The article below was published in the daily newspaper L'Alsace, Colmar, France, on May 3, 1950.
From several sides we were informed yesterday of a curious celestial phenomenon that was seen Monday afternoon at 02:50 p.m. exactly above the Vosges, in a westerly direction.
Two residents of Mulhouse, who were at the Markstein at the said hour, saw the appearance while standing at the foot of the last hill, they looked toward the end station of the ski lift, thus westward. For several seconds they saw a bright oblong body, shining like silver and absolutely silent which seemed to descend from the sky at breakneck speed. The object left in its wake a jet of flames, comparable it seemed, to the release of fire of some exhausts. They saw the strange craft literally dissolve in the atmosphere.

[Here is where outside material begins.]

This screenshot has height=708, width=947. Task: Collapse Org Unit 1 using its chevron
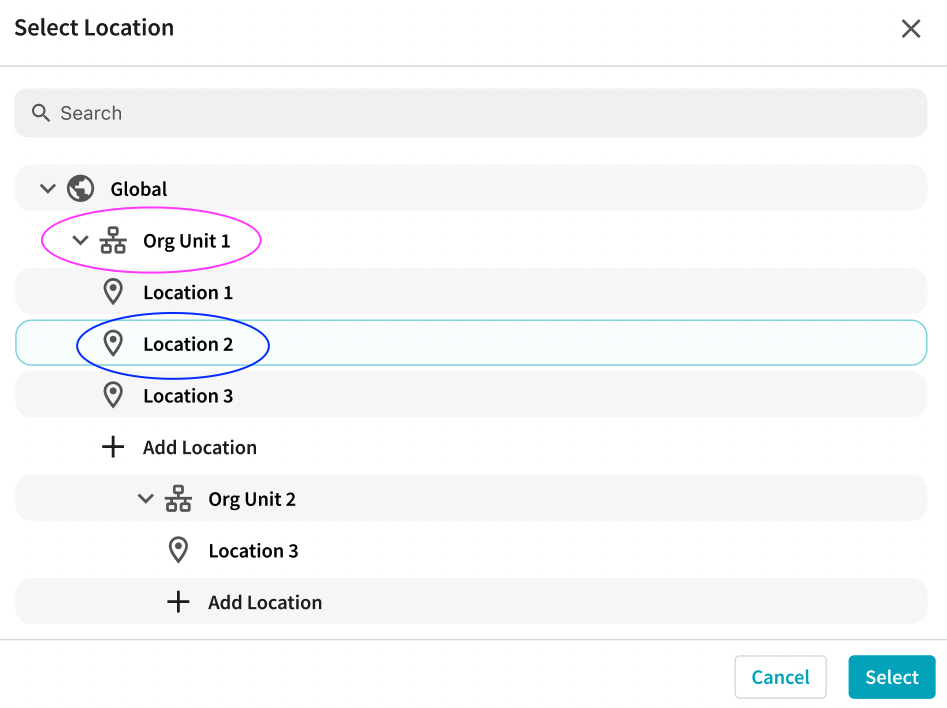pyautogui.click(x=81, y=241)
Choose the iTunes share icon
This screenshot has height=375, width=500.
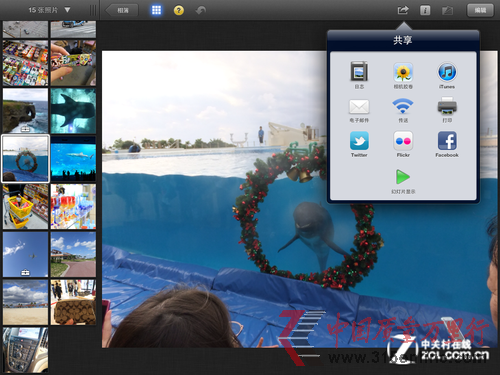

There was too much talk about flying saucers in all countries of the world not to make a connection into the minds of the witnesses. And the assumption that it must have been a mechanical device was reinforced in their minds by the metallic luster of the fireball.
At the same time a girl working at "L'Alsace", who was riding her bicycle in the direction of Thann, was also a witness of the phenomenon. "An elongated object", she described, "very bright, and that vanished into space."
Finally, a fourth person, who spent his day at the lac Bleu also saw the appearance. In his opinion, it was a meteorite of exceptional brightness." No doubt if the onset occurred at night, she has added to her story, she had lit up the whole sky ." This witness also was struck by the luminous trail, a real jet of flames, that the meteor left behind.
A mechanical device? It seems that we should stick to the hypothesis of the meteorite, the celestial body heated to incandescence in contact with our atmosphere and which, if it has not disintegrated in the fall - which is more than likely - had to go fall somewhere on the other side of the Vosges, at a distance that nothing obviously allows to estimate with any certainty.
Let's not forget that we are in a season where falling celestial bodies are more frequent.